As you can see, it takes 6000ms before the first getObjectByID is even executed. There is no processing before the get operation (other than getting pm). I thought this 6000ms latency might be due to an instance warm-up, so I had increased my idle instances to 2 to prevent any warm-ups.
Then there's a second latency around a 1000ms between the getObjectByID and the query. There's zero lines of code between the get and the query. The code simply takes the result of the getObjectByID and uses the data as part of the query.
The grand total is 8097ms, yet my datastore operations (and 99.99% of the servlet) are only 514ms (45ms api), though the numbers change every time I run the servlet. Here is another appstats screenshot that was run on the same servlet against the same data.
Here is the basics of my java code. I had to remove some of the details for security purposes.
user = pm.getObjectById(User.class, userKey);
//build queryBuilder.append(...
final Query query = pm.newQuery(UserAccount.class,queryBuilder.toString());
query.setOrdering("rating descending");
query.executeWithArray(args);
Edited:
Using Pingdom, I can see that GAE latency varies from 450ms to 7,399ms, or 1,644% difference !! This is with two idle instances and no users on the site.

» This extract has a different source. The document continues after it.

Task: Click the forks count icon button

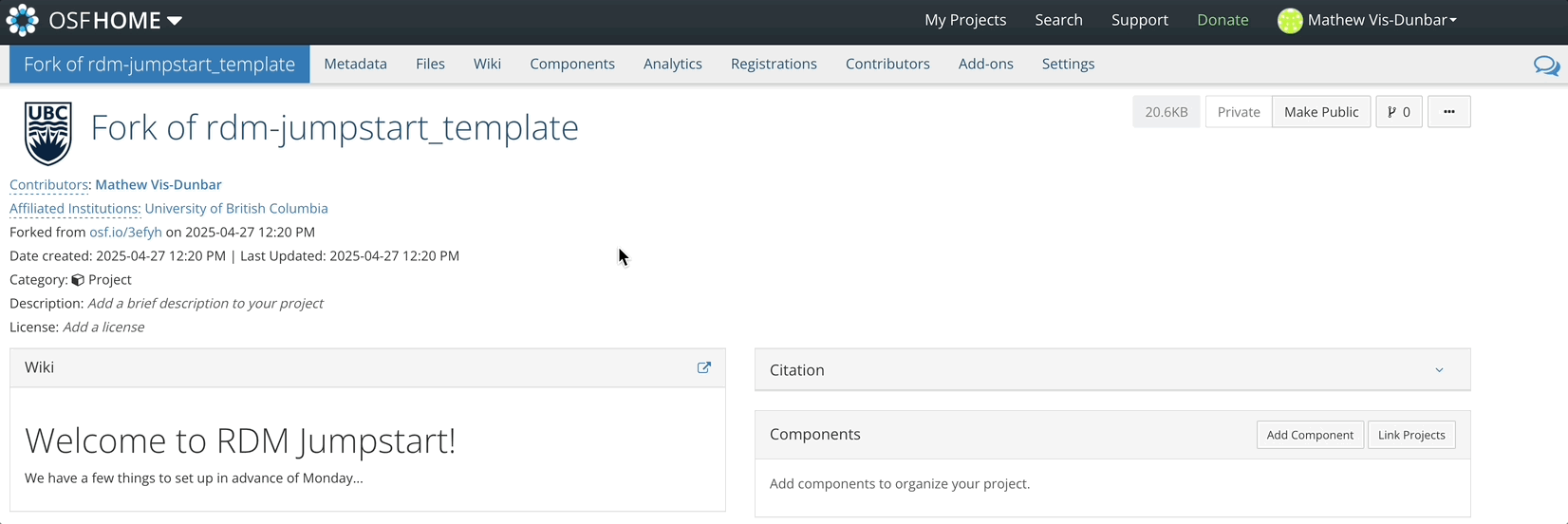Action: 1398,112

I observed very similar latencies (in the 7000-10000ms range) in some of my apps. I don't think the bulk of the issue (those 6000ms) lies in your code.

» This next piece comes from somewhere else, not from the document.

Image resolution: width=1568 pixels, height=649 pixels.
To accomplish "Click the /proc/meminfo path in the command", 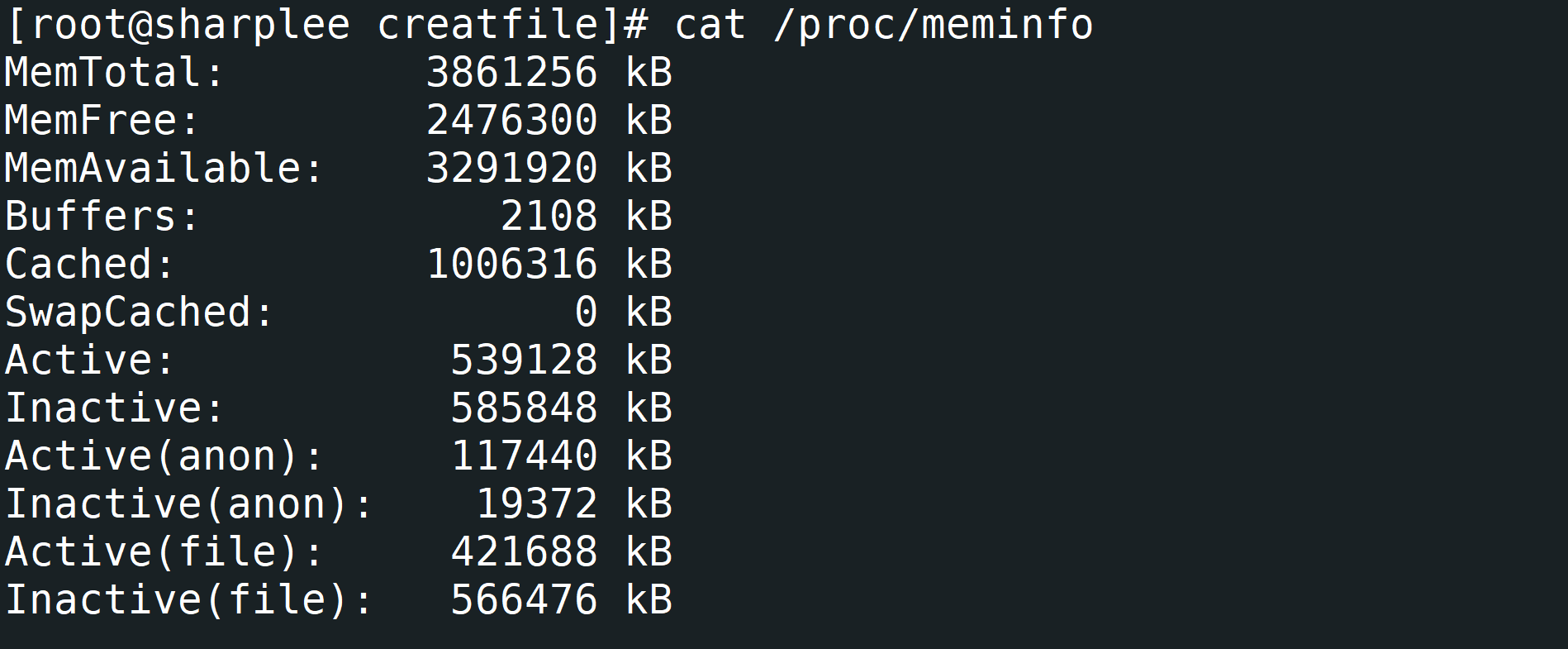I will 933,25.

In my observations, the issue is related to AppEngine spinning up a new instance. Setting min idle instances may help mitigate but it will not solve it (I tried up to 2 idle instances), because basically even if you have N idle instances app engine will prefer spinning up dynamic ones even when a single request comes in, and will "save" the idle ones in case of crazy traffic spikes. This is highly counter-intuitive because you'd expect it to use the instance that are already around and spin up dynamic ones for future requests.
Anyway, in my experience this issue (10000ms latency) very rarely happens under any non-zero amount of load, and many people had to revert to some king of pinging (possibly cron jobs) every couple of minutes (used to work with 5 minutes but lately instances are dying faster so it's more like a ping every 2 mins) to keep dynamic instances around to serve users who hit the site when no one else is on. This pinging is not ideal because it will eat away at your free quota (pinging every 5 minutes will eat away more than half of it) but I really haven't found a better alternative so far.
In recap, in general I found that app engine is awesome when under load, but not outstanding when you just have very few (1-3) users on the site.
Appstats only helps diagnose performance issues when you make GAE API/RPC calls.
In the case of your diagram, the "blank" time is spent running your code on your instance. It's not going to be scheduling time.
Your guess that the initial delay may be because of instance warm-up is highly likely. It may be framework code that is executing.
I can't guess at the delay between the Get and Query. It may be that there's 0 lines of code, but you called some function in the Query that takes time to process.
Without knowledge of the language, framework or the actual code, no one will be able to help you.
You'll need to add some sort of performance tracing on your own in order to diagnose this. The simplest (but not highly accurate) way to do this is to add timers and log timer values as your code executes.